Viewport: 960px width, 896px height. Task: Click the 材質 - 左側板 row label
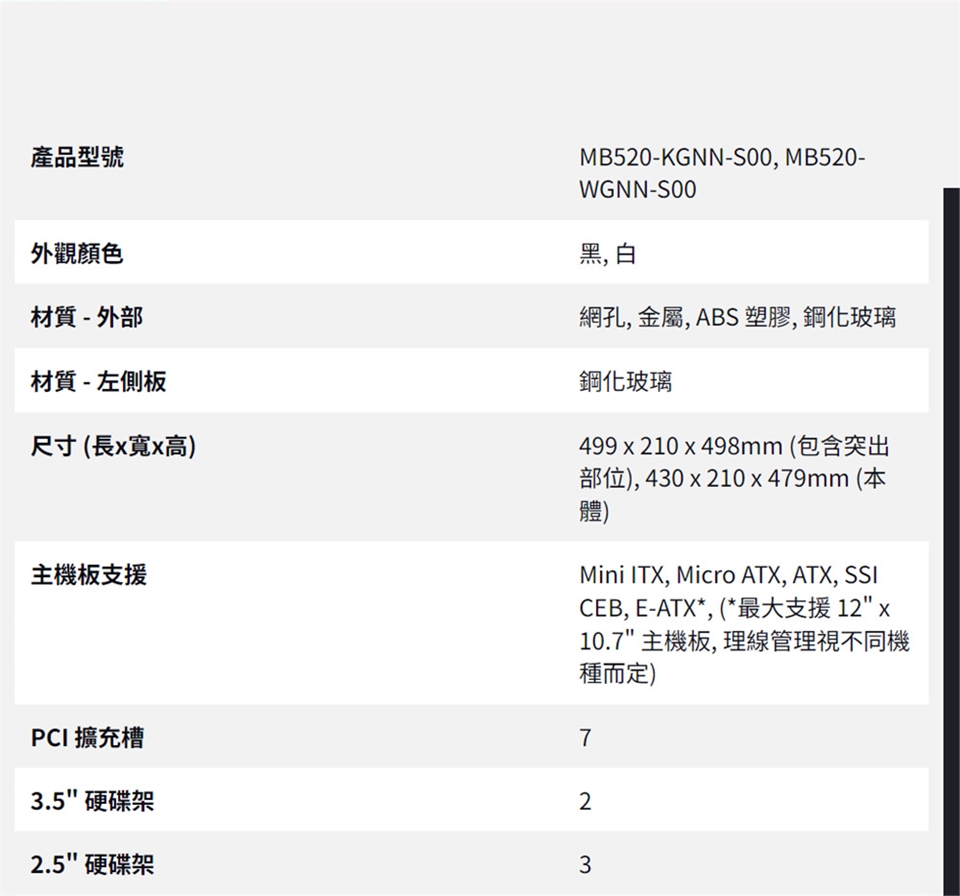(x=98, y=381)
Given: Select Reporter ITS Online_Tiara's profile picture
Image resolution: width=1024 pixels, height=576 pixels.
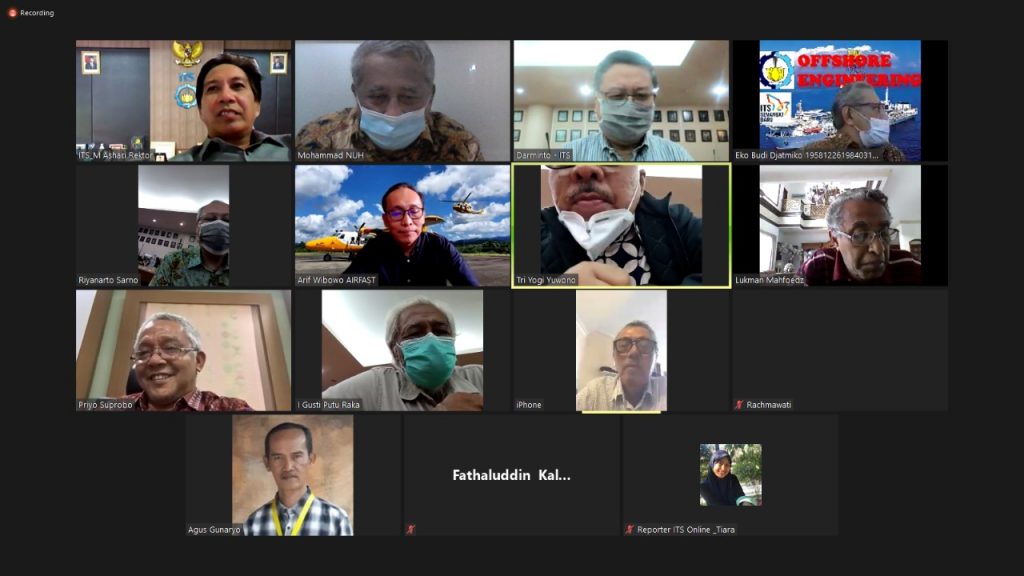Looking at the screenshot, I should 730,474.
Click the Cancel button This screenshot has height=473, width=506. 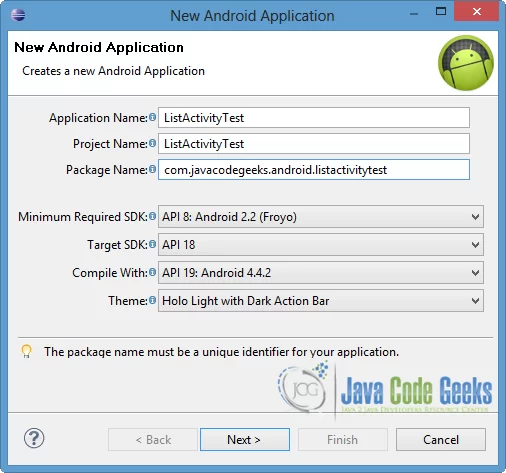point(441,440)
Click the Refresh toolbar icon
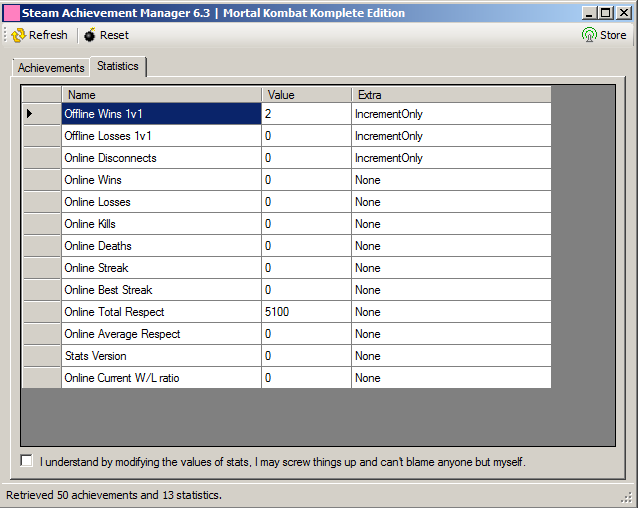Screen dimensions: 638x508 click(18, 35)
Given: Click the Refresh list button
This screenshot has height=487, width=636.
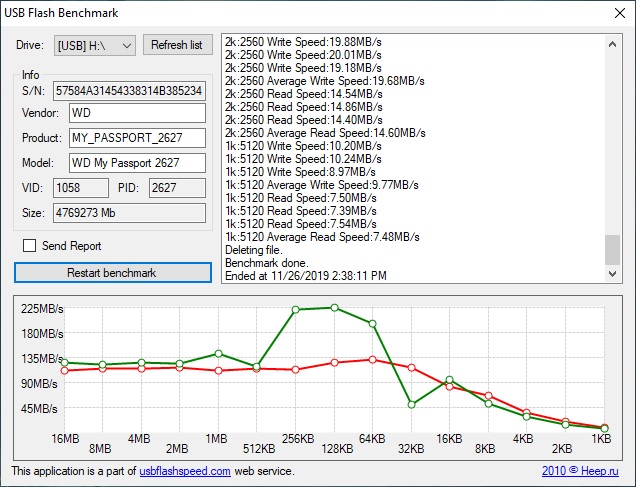Looking at the screenshot, I should pyautogui.click(x=178, y=45).
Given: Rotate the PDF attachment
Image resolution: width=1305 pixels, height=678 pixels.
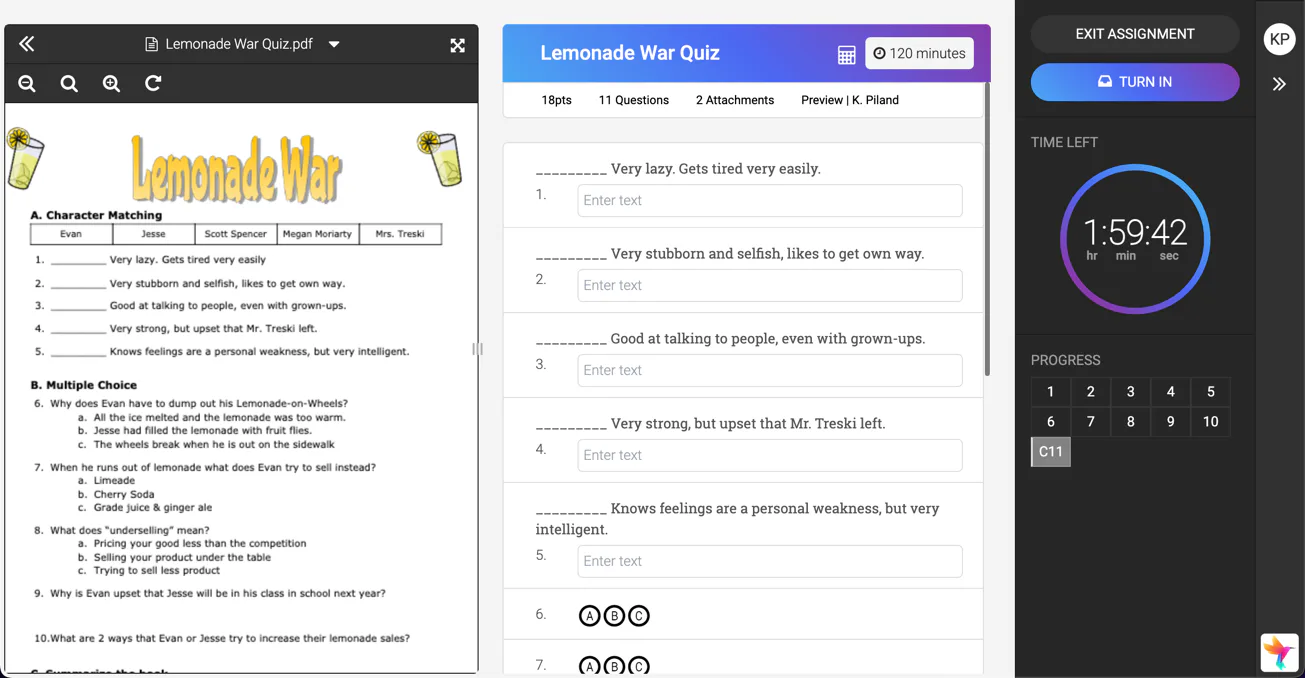Looking at the screenshot, I should coord(153,84).

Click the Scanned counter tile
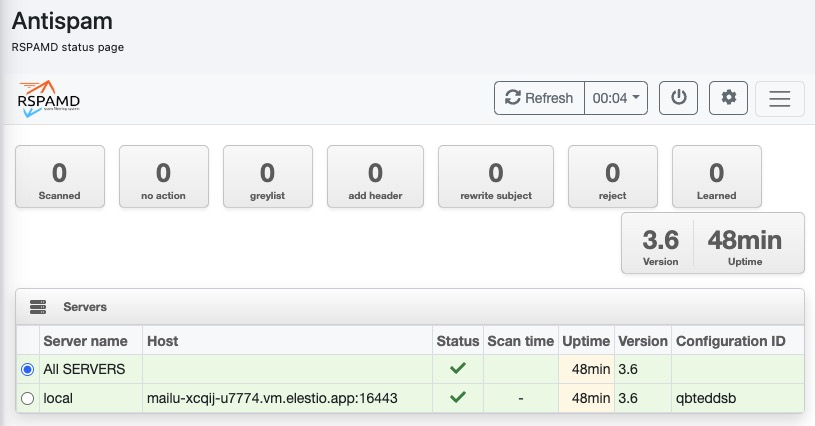point(60,178)
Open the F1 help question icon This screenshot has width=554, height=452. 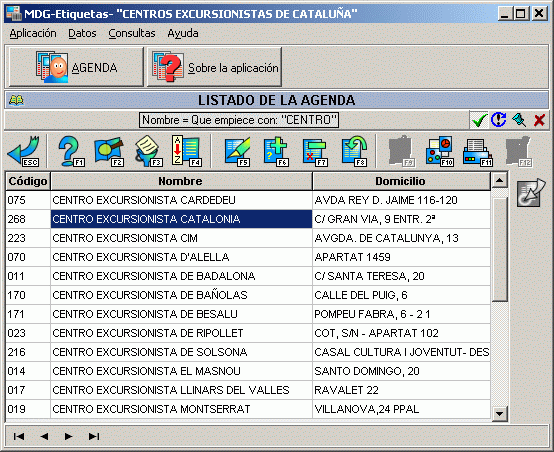[71, 151]
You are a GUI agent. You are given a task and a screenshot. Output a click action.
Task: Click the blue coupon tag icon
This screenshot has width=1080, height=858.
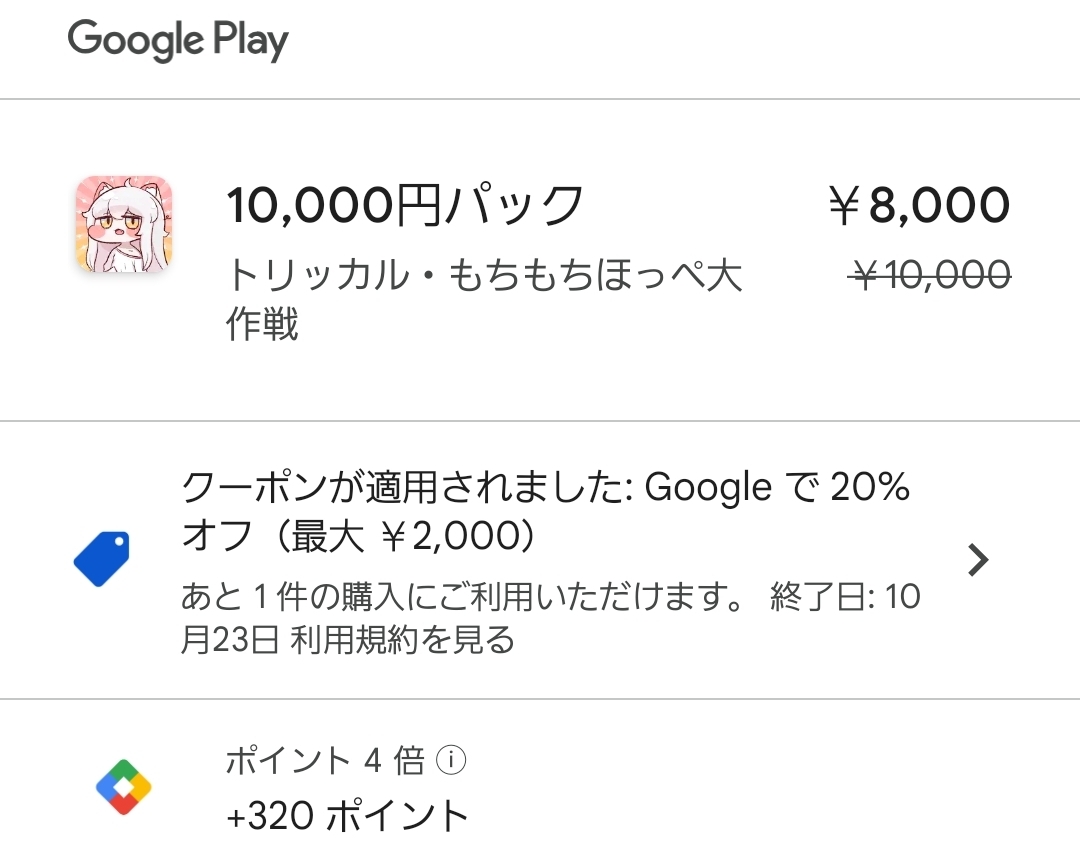[102, 560]
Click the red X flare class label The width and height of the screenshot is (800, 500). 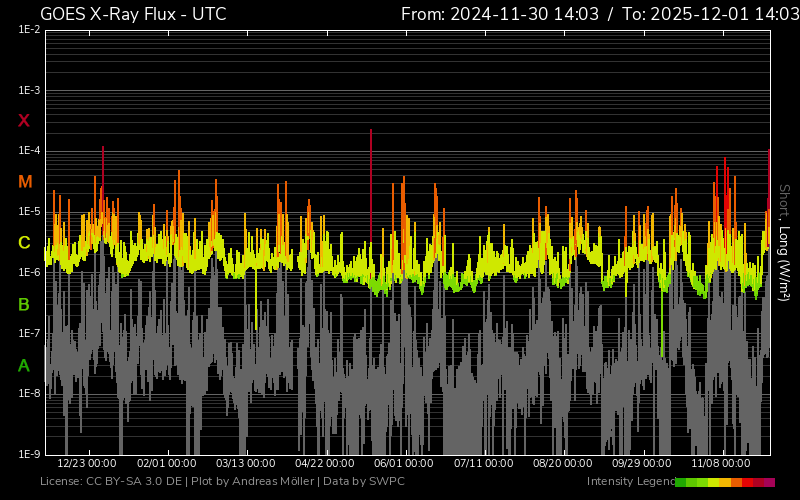point(24,121)
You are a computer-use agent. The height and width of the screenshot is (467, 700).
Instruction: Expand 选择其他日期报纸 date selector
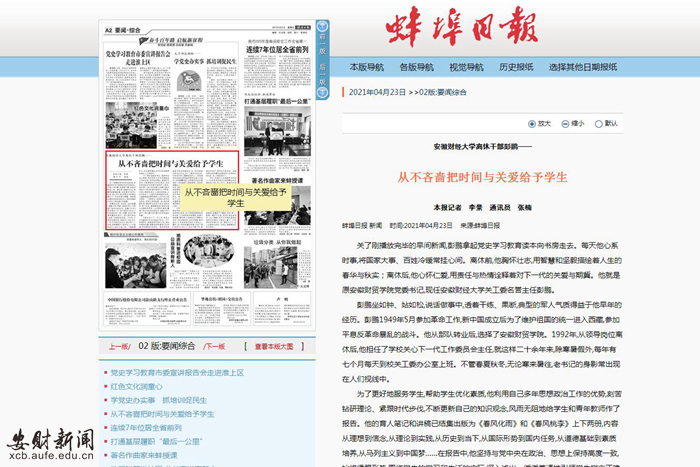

____

=== PROMPT ===
Look through the records above and please copy every line in which the string "agent" occurs.

=== ANSWER BOX ===
You are a GUI agent. You are given a task and a screenshot. Output a click action.
You are a computer-use agent. The height and width of the screenshot is (467, 700).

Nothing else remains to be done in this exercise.